Long-Term Survival in Pediatric Heart Transplantation: A 35-Year Single-Center Experience


      In June 1984, the first successful orthotopic heart transplant (OHT) performed in a child occurred at Columbia University Medical Center (CUMC) for congenital heart disease (CHD). OHT has since become the accepted therapy for end-stage heart failure due to cardiomyopathy (CM), CHD, and other cardiac disease in pediatrics. We report our 35-year experience at a high-volume pediatric OHT center.

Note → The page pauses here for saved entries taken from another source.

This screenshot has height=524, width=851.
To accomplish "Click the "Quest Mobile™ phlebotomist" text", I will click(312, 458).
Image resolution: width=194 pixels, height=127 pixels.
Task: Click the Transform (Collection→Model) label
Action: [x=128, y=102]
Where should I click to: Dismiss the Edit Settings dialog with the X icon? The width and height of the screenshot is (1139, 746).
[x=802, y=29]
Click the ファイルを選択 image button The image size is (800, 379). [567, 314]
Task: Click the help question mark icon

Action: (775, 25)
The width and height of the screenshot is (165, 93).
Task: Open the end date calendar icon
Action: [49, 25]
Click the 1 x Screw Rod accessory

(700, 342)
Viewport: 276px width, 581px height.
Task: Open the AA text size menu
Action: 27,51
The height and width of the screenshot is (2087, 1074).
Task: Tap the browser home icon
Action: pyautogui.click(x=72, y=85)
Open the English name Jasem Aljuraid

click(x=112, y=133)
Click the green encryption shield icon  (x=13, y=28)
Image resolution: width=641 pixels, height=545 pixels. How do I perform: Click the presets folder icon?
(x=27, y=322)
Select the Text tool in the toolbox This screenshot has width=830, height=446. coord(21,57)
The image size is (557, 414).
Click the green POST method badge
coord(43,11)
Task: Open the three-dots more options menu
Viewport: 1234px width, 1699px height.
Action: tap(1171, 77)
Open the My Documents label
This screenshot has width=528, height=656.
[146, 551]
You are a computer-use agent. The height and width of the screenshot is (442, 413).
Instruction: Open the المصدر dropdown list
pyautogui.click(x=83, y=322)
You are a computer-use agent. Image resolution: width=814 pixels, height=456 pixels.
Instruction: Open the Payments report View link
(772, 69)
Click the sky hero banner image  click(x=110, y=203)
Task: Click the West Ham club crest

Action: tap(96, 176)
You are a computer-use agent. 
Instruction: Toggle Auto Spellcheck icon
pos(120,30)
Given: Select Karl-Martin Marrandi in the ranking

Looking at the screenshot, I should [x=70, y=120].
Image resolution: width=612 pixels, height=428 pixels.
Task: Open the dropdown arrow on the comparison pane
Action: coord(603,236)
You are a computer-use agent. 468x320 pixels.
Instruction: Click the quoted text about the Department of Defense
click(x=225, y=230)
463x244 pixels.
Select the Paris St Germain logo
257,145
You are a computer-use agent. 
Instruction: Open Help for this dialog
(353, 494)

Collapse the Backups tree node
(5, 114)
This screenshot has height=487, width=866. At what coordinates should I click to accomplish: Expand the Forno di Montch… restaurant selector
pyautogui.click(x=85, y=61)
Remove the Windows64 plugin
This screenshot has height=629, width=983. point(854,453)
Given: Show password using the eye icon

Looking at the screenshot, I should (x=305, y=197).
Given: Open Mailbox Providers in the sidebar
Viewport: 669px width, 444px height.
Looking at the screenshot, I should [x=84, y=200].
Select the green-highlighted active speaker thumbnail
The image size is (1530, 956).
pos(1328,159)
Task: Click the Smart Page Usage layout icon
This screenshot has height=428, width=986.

      An institutional retrospective chart review of patients (pts) who underwent OHT at CUMC from 1984-2019 was performed. Kaplan-Meier analysis was implemented for pt and graft survival and stratified by era. Development of post-OHT morbidities (re-OHT, oncologic disease, end-stage renal disease [ESRD]) were examined.


      Over 35 years (yrs), 577 OHT were performed in 539 pts. Median age at OHT was 9.06 yrs (IQR 2.00, 14.66); 296 (54.9%) were male. Indication for primary OHT was cardiomyopathy in 334 pts (62.0%), CHD in 199 pts (36.9%), and other in 6 pts (1.1%). There were 38 re-OHT in 34 pts (6.3%). Overall pt survival at 5, 10, 20 yrs was 79.4%, 67.7%, 52.0%, with median survival of 21.1 yrs (95% CI 17.2 - 26.5). Eleven pts survived >30 yrs after OHT. For pts transplanted in the most recent era (2008 - 2019), survival at 5, 10 yrs was 87.0%, 79.5%, improved from prior eras (p<0.001, figure). Of 339 pts who underwent primary OHT before 2010, 210 (61.9%) survived >10 yrs, 76.9% of whom survived >20 yrs. Forty-five pts (8.3%) developed tumors within 10 yrs of OHT. Of 168 pts with 10 yr tumor-free survival, 25 (14.9%) developed tumors at a median time of 12.9 yrs post-OHT. Of pts with 10 yr ESRD-free survival, 11.7% developed ESRD at a median time of 15.1 yrs post-OHT.


      Long-term survival continues to improve in pediatric OHT. However, serious morbidities remain including need for retransplant and the ongoing potential for development of renal and oncologic disease. As novel immunosuppression protocols emerge, improvements in long-term outcomes will accompany a decreasing risk of associated major morbidities.